18 May 2014

So, the OpenBSD people have just given their first public talk on LibreSSL, their fork of OpenSSL. View the slides or the video.

Now, I have massive respect for the OpenBSD team. They are certainly a spiky bunch, but you can’t argue with their results. So, when I saw them decide that enough was enough and OpenSSL needed forking, I was elated. They’ve already made great strides and their plans for the future look good as well.

However, the linux foundation has announced the core infrastructure initiative which solicits donations from large companies to be used for the improvement of software projects considered fundamental to the internet. This is all well and good, except for one thing. I think their plans are to donate to OpenSSL, not LibreSSL.

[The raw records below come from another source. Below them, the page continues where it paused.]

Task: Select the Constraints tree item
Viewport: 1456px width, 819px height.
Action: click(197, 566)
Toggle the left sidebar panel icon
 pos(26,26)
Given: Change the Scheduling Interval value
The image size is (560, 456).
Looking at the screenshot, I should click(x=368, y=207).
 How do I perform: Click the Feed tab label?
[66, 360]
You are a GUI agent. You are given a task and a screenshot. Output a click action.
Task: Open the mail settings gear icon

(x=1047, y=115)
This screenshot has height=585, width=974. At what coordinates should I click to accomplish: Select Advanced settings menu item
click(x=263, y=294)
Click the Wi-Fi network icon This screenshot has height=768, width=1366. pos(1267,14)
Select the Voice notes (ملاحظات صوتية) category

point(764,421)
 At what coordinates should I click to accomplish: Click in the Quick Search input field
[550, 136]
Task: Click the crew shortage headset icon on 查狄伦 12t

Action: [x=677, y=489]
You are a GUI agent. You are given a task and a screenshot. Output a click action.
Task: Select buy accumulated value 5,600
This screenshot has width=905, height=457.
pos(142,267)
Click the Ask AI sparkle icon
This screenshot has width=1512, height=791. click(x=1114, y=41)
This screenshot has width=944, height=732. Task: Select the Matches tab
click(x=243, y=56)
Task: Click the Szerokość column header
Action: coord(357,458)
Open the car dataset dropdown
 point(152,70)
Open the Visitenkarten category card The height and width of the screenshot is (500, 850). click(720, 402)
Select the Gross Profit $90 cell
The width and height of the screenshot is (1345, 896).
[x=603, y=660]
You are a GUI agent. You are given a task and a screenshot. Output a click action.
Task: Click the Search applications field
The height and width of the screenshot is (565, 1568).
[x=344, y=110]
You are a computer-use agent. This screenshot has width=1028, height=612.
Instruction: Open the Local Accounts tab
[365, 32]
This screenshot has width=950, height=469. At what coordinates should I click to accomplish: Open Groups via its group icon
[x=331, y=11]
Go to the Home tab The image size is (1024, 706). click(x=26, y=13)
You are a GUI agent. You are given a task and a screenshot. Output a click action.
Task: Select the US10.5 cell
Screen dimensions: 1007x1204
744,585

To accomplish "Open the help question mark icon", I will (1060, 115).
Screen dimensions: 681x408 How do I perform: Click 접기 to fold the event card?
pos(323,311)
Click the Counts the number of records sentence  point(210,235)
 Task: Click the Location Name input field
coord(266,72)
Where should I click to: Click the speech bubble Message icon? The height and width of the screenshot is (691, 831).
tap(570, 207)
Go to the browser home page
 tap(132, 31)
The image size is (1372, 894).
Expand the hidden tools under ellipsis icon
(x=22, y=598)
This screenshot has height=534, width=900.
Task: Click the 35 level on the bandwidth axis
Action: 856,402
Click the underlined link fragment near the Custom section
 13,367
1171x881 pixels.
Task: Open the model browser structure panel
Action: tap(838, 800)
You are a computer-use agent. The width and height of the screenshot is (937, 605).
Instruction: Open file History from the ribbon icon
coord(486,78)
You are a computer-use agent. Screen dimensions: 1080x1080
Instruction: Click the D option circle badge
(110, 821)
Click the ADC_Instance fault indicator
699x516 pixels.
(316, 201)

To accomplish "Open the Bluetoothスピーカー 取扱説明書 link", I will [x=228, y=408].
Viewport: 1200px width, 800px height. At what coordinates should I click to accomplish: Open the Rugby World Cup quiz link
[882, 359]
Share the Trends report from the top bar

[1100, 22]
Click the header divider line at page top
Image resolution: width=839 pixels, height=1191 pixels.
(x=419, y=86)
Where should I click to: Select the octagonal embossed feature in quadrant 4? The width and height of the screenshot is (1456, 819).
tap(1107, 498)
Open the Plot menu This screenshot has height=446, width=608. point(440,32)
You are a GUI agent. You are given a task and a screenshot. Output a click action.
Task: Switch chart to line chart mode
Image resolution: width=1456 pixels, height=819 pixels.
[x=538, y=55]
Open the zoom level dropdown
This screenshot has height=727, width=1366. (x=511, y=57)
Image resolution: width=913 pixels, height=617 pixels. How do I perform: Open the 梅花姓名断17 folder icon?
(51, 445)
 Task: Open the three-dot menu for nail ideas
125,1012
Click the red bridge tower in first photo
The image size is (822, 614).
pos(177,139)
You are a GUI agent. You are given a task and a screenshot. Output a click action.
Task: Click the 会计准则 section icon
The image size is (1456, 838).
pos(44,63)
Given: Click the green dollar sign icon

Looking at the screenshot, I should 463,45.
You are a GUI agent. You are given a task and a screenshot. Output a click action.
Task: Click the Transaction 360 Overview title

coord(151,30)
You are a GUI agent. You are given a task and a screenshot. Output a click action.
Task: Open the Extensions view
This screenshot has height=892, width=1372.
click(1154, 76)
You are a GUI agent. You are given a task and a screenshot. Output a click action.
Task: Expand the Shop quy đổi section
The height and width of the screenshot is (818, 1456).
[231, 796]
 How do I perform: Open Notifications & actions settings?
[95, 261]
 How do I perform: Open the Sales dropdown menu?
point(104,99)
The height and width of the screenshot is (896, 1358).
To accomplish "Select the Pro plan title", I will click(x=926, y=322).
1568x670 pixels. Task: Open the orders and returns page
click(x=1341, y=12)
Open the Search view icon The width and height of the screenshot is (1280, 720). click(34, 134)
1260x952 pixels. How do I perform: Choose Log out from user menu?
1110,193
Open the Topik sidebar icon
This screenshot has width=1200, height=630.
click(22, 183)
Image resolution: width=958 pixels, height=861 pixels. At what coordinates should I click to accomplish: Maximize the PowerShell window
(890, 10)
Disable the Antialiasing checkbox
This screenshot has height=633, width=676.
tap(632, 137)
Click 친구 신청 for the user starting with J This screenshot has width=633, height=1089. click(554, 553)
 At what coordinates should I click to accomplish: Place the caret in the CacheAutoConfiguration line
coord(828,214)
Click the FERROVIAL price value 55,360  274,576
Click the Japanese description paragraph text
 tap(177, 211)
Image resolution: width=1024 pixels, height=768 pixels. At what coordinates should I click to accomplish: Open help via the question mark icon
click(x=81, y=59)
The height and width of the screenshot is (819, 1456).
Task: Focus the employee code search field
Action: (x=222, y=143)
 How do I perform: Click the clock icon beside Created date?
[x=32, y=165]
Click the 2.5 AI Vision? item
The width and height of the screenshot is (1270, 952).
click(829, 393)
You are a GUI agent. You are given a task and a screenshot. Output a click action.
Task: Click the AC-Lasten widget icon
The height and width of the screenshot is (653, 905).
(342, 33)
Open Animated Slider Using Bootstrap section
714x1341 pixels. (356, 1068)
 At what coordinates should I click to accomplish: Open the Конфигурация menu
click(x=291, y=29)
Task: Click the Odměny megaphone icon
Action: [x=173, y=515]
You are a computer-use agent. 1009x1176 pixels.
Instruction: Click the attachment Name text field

I think this is a mistake and will be throwing good money after bad. Let me explain why.

One of the big reasons given for the endless stream of OpenSSL failures (heartbleed was just the best publicised) is lack of funding. I can excuse lack of progress due to lack of funding, but I can’t excuse lack of quality. If you don’t have enough money to do something right, don’t do it at all.

The OpenSSL developers apparently don’t agree with me and apparently just layered on more crap in response to the funding they got, rather than going back to revisit the previous layers of dreck. This is unacceptable behaviour on the part of people who work on something like OpenSSL.

So, I call on anyone thinking of bailing the OpenSSL devs out yet again to instead consider donating to LibreSSL or the OpenBSD project (they also make OpenSSH and a bunch of other cool stuff you might be using without realizing it). It’ll do a lot more good.